Task brief: The entries that follow must be written out exactly, without any of the pictures they contain.

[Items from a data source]
────────────────────

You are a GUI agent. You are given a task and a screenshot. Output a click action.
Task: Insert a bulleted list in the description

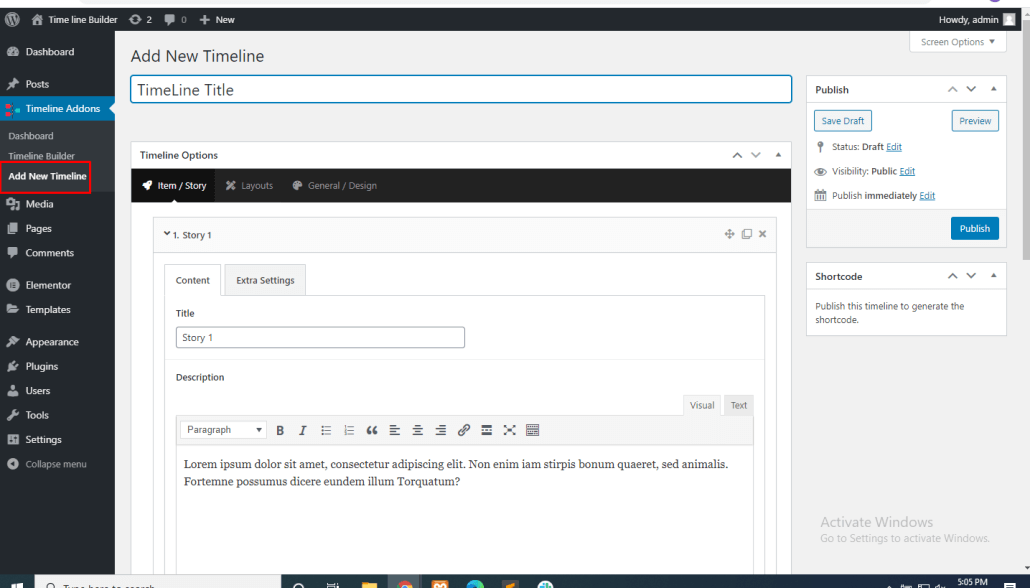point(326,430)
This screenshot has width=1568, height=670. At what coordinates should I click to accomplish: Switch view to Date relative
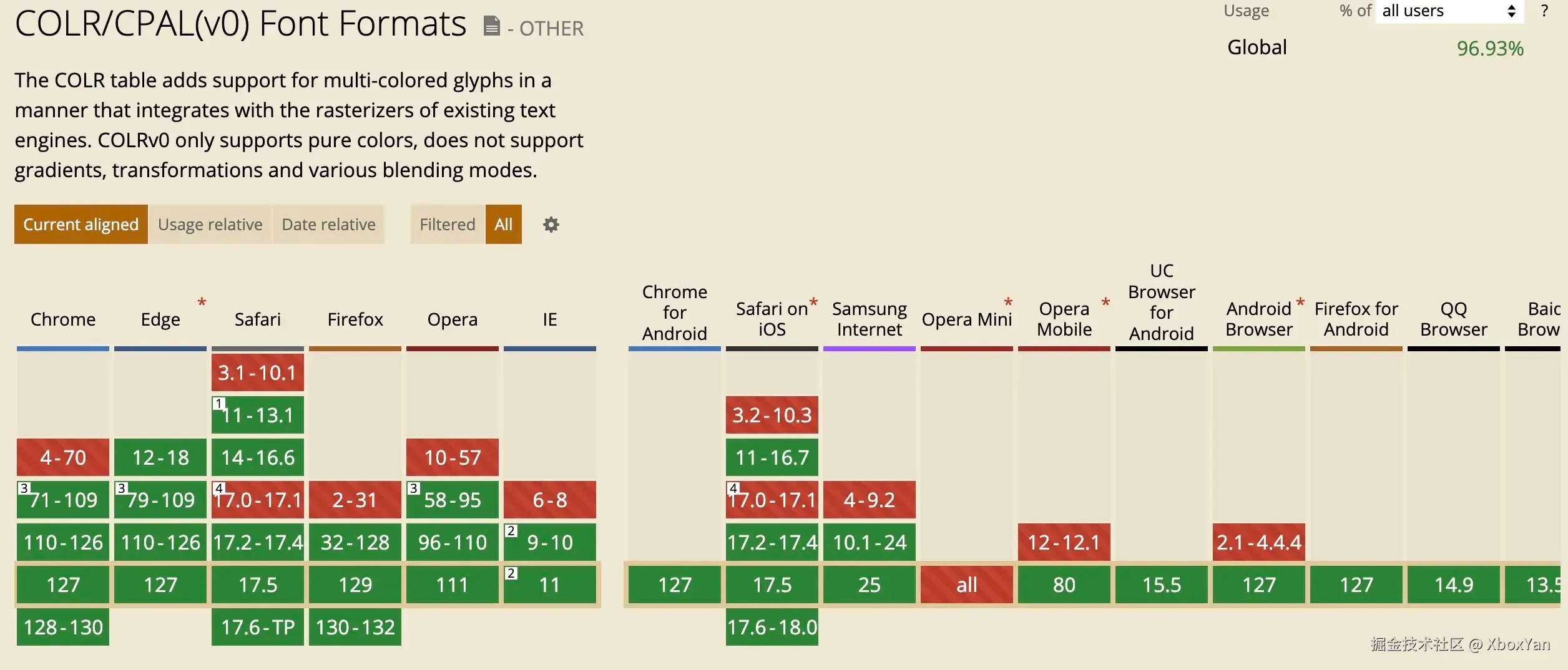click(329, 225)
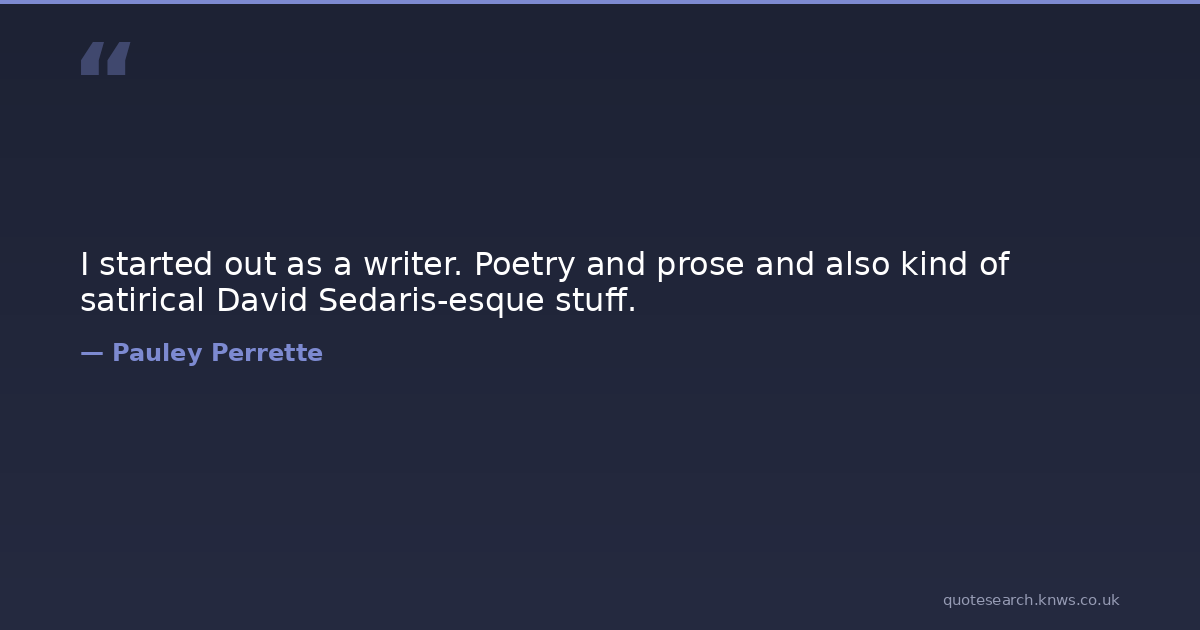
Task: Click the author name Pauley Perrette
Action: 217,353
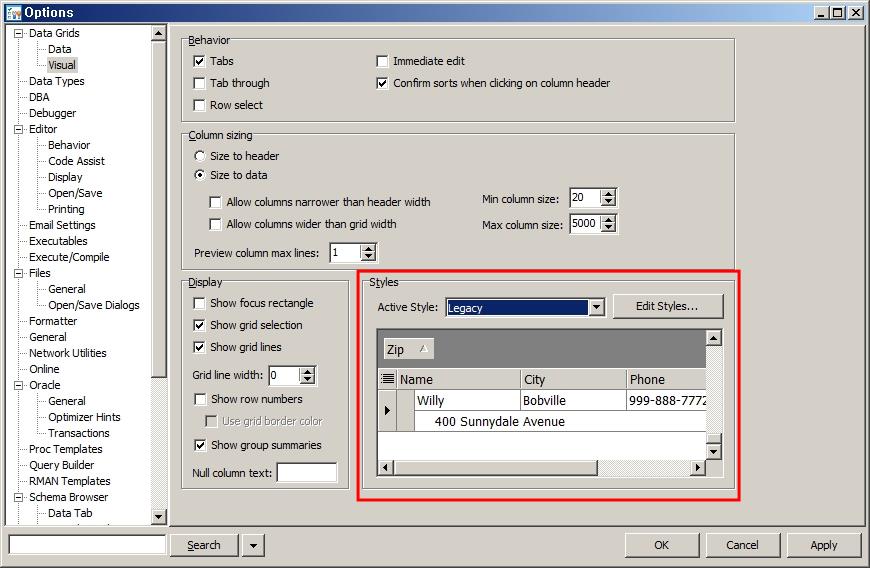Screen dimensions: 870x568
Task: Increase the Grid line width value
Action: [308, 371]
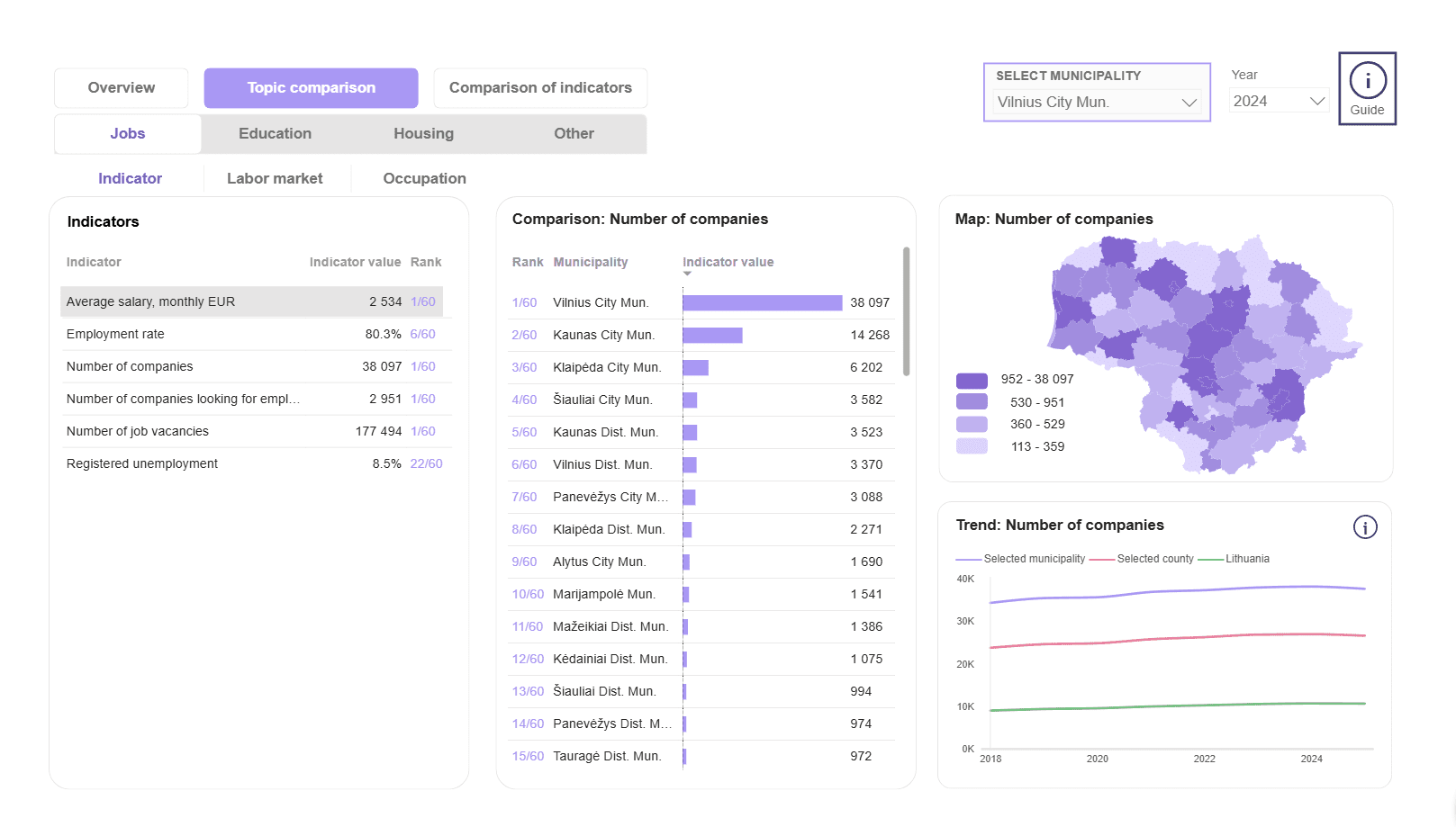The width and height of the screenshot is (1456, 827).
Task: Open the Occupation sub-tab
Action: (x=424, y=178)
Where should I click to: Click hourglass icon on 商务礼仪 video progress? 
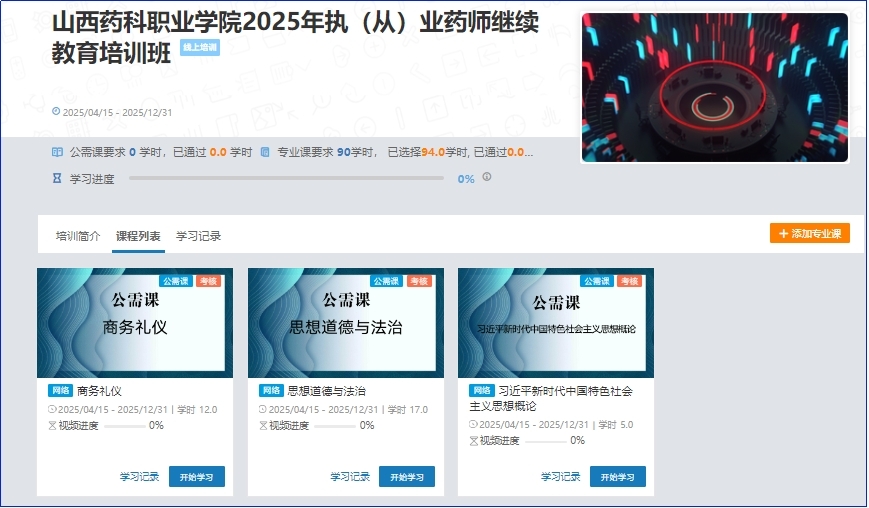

────────────────────

Solved exercise:
You are a GUI agent. You are given a task and a screenshot. Output a click action.
Task: Insert a bulleted list in the description

point(326,430)
This screenshot has width=1568, height=670. At what coordinates should I click to accomplish: Switch view to Date relative
click(329, 225)
Task: Click the author name Pauley Perrette
Action: 217,353
Screen dimensions: 870x568
Task: Increase the Grid line width value
Action: [308, 371]
The width and height of the screenshot is (1456, 827).
Task: Open the Occupation sub-tab
Action: (x=424, y=178)
Where should I click to: Click hourglass icon on 商务礼仪 video progress? 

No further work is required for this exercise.